そして、扉の向こうには天井も床も壁も真っ白な部屋が現れた。
〖さぁ、着きました。ここが別荘です。〗
別荘と言うのにはあまりにも質素な風景が広がっていた。
ステンレスでできたキャビンには同じ服が入っていて、テレビもコンポもゲームもない。
パッと見確認できるのは冷蔵庫とキッチンそれにクローゼットくらい。
キッチンにはカウンターが付いていて、ユイレはそこに座る。
早速、冷蔵庫を開いた俺はガックリと肩を落とした。
中にはワインやビールといったお酒しか置いてなかったのである。
甘いものはひとつもなかった。
「まぁ、大人が使ってたしそりゃそうか……。 でも保存食くらいは置いてほしーよなぁ。」
「王宮に住んでいたら別荘なんて行かなくても満足できるし、こんなもんでしょ?」
「いや、別荘はもっとこう…華やかで食べ物がたくさんあるイメージが普通でしょぉぉ…。」
そう、項垂れていたノワールの元へ、フランがトタトタと足音を鳴らして駆けてくる。
俺が振り向くと、彼女の頭の角はなくなり以前の姿へ戻っていた。
あの白い軍服の似合う、白銀の姿へ。
「ただいま、姉様。」
「お、おかえり。戻ったんだな。」
フランは腕や足を確認しながらくるりと回って見せた。
「ここには予備のパーツが備えてありますから。でも私専用以外の兵装は回収されましたけどね。 デュエリストあれば大抵倒せるので大丈夫でしょう。」
フランは冷蔵庫の前まで走っていき、中のブランデーを取り出しカウンターに置く。
「サイドカーって知ってますか?」
「ブランデーにホワイトキュラソー、そしてレモンジュースを加えて作ります。」
フランはグラスに材料を加え、慣れた手つきでカクテルを作っていく。
「どうぞ、姉様。今日取れたエビのボイルと合わせてなら、空きっ腹に刺さると思いますよ。」
えぇ……。俺は気乗りしないが差し出されたカクテルに興味が湧きすぎてつい手を出してしまった。
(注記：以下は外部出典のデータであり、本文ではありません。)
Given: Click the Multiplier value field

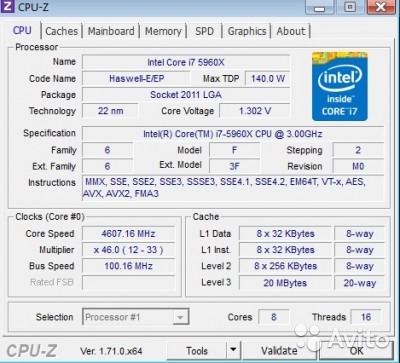Looking at the screenshot, I should coord(128,250).

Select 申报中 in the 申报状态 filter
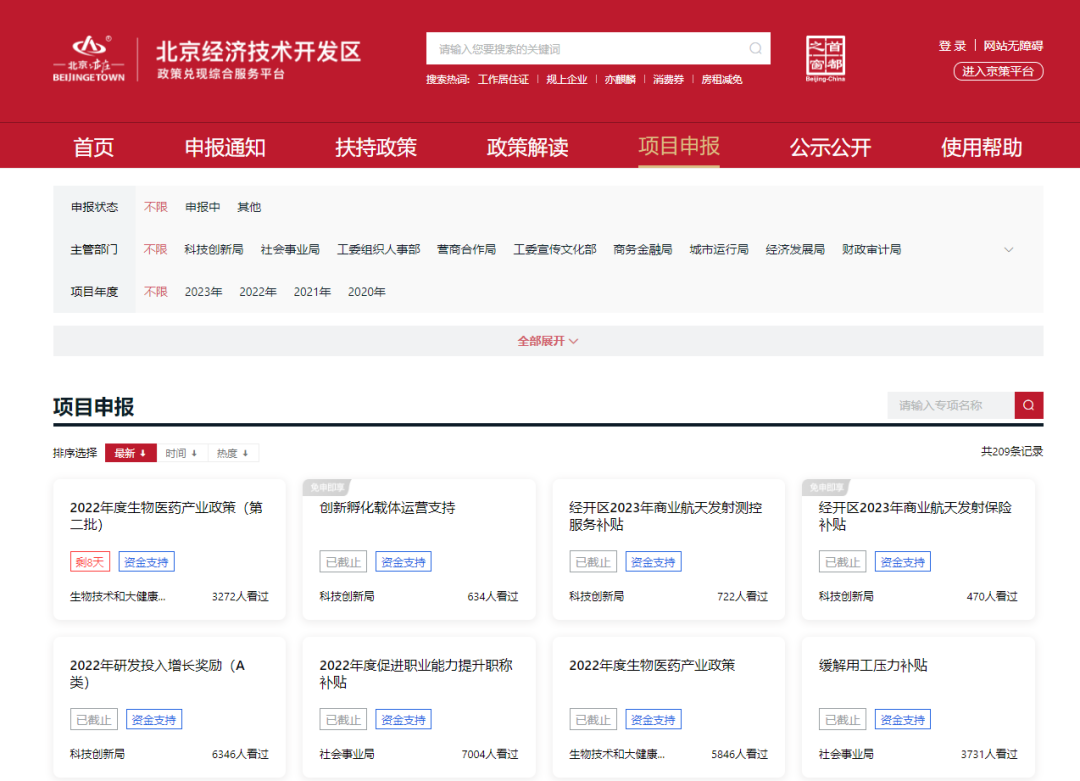[202, 207]
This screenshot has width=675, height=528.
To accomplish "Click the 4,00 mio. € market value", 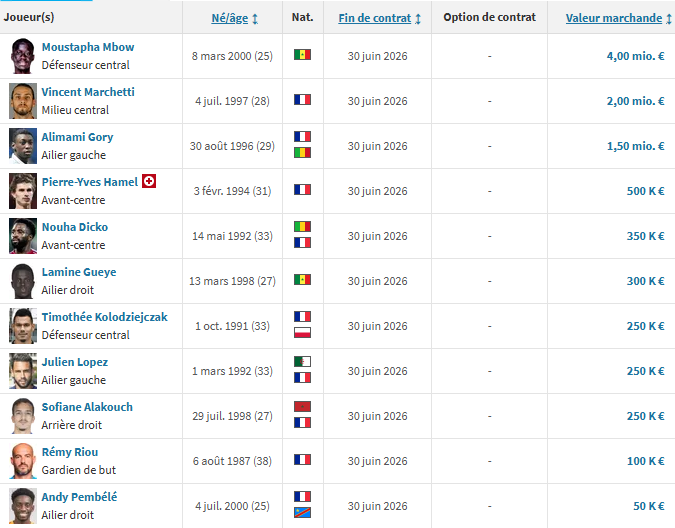I will [635, 56].
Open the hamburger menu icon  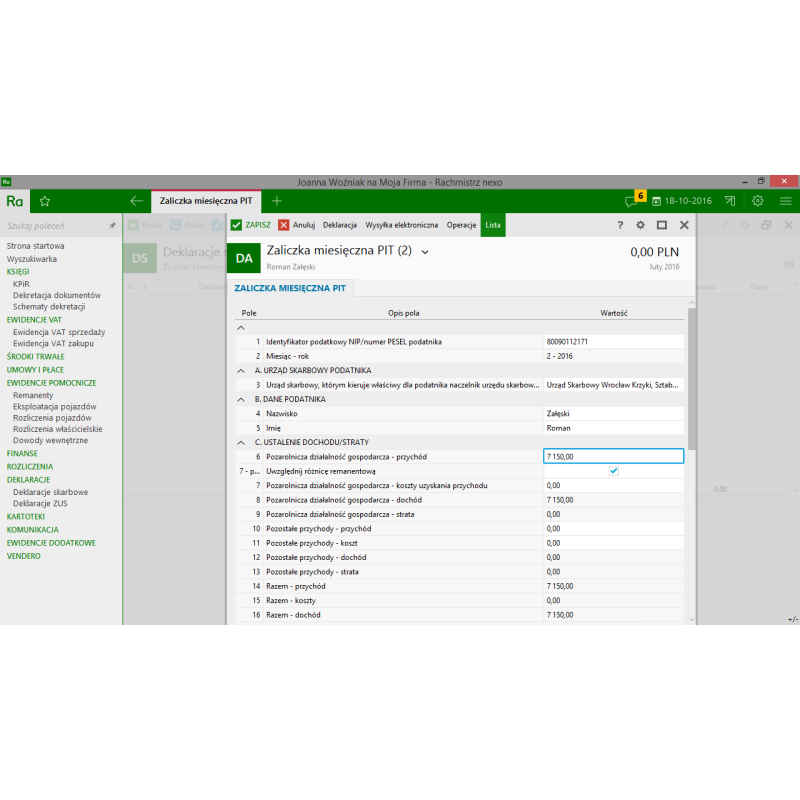click(786, 201)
カクテルを口に含むと案外お酒の味が濃くなく、スルッと喉に通っていく。
この世界に来てジュースなんか飲んでおらず、たまらず飲み干してしまう。
それに今朝のエビが非常にあう。
「あー、私の分も残しといてよ?」
「はい、ユイレさんにも作ってあります。」
「え、遠慮しておくわ。お酒はあまり飲まない主義なの。」
ユイレはそう言って、エビのボイルへ手を伸ばすが、ノワールの顔を見て驚く。
「へっ!?ノワール、顔赤くない?」
確かにノワールの顔は赤みを帯びていて
酔った人の常套句、えぇ〜?酔ってないよ~。を言い放った。
実はこのブランデーカクテル「サイドカー」
飲みやすさとは反対にアルコール度数は高く、その酔いやすさから「女殺し」という異名も持つ。スイスイと飲まずに、ゆっくりと少しずつ飲むことが楽しみ方として推奨されているのだ。
もともと、ブランデーのアルコール度数は40~50度。
飲酒初心者が飲むべきものでは無い。
ユイレはフランの方を見ると、彼女がニヤニヤしているのがわかる。
「うわぁ〜。私知らないからねー。フランが介抱してよぉ?」
「はい、はなからそのつもりです。」
フランってシスコンだったのかと、今になってユイレは理解した。
でも、酔ったノワールなど中々見れないだろう。
今までの鋭い目付きが嘘のように柔らかく、口角はいつもより上がって、なんだか…こう。ふにゃふにゃしている。
確かに、か、可愛い気がする。いや、可愛いのか。
カウンター席に両手を付いて、ユラユラ、ユラユラと頭を動かしているノワールを2人は微笑ましい顔で見ていた。
「1杯でこうなるってさすがに弱すぎよ。ノワールにも弱点はあったのね。」
「姉様は以前に比べ変わりましたからね~。今までが神経張りつめすぎた感じだったんじゃないですか?」
気づけばノワールはカウンター席から立ち上がり、部屋の奥にある客間に行って、デカいソファに寝転がりだす。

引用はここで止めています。